* **EXCERPT TO READ**:
......
ISBN: 978-1-4668-5592-2
CHAPTER 1
From Dublin's Fair City
For an island nation during the last century, the sea was the only link with the outside world. The black waters of the River Liffey, where they enter Dublin Bay, provided perfect anchorage for as many as 4,000 ships, registered to the port of Dublin, in the mid-1800s. Small cutters and sloops carried the mail, cattle and agricultural produce for the English markets and the expanding passenger trade to Liverpool. Colliers and schooners kept local industry thriving while the big three-masted barques and brigs traded on the high seas. Dublin was the home port for 300 square-rigged ships sailing to every corner of the world, though few were fitted out to carry human cargo until the Famine arrived. Every day the cobblestones on Custom House Quay would ring with the sound of horses' hooves and creaking cart wheels and the shouts of men in a hurry. Dockside gangs unloaded cargoes from recent arrivals on to barges plying busily along the canals leading into the old city.
The year 1846, which marked the beginning of the Famine Emigration, saw the start of a dramatic change in the scene on Dublin's quays. The Irish Quarterly Review would subsequently record this scene as follows:
A procession fraught with most striking and most melancholy interest, wending its painful and mournful way along the whole line of the river, to where the beautiful pile of the Custom House is distinguishable in the far distance, towering amongst the masts of the shipping.
Melancholy, most melancholy, is the sight to the eye not only of the Dublin citizen or resident, but to the eye of every Irishman who is worthy of being so called and indeed, the spectacle is one of sadness and foreboding. A long continuous procession ... a mixed stream of men, women and children, with their humble baggage, who are hurrying to quit for ever their native land!
......
* **SUPPLIED INFORMATION**:
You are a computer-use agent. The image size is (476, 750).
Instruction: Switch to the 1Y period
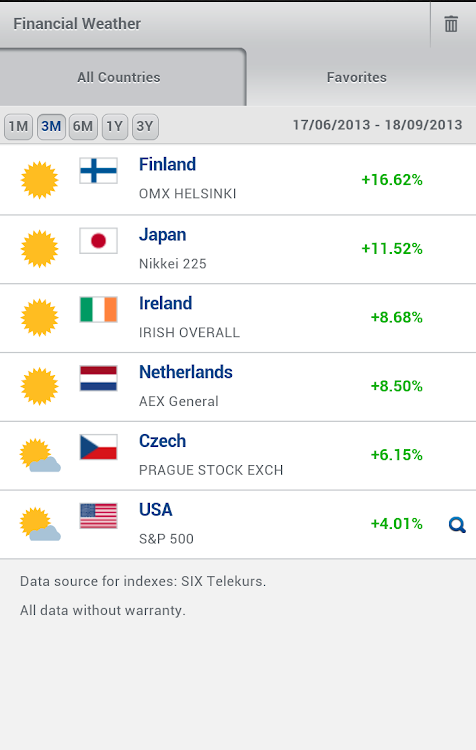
......
* **SHORT PROBLEM**: Rewrite the excerpt on Dublin's quays, starting with "The year 1846, which" and going on through "their native land!", with "procession" changed to "march".

* **RESULT OF THIS EXERCISE**:
The year 1846, which marked the beginning of the Famine Emigration, saw the start of a dramatic change in the scene on Dublin's quays. The Irish Quarterly Review would subsequently record this scene as follows:
A march fraught with most striking and most melancholy interest, wending its painful and mournful way along the whole line of the river, to where the beautiful pile of the Custom House is distinguishable in the far distance, towering amongst the masts of the shipping.
Melancholy, most melancholy, is the sight to the eye not only of the Dublin citizen or resident, but to the eye of every Irishman who is worthy of being so called and indeed, the spectacle is one of sadness and foreboding. A long continuous march ... a mixed stream of men, women and children, with their humble baggage, who are hurrying to quit for ever their native land!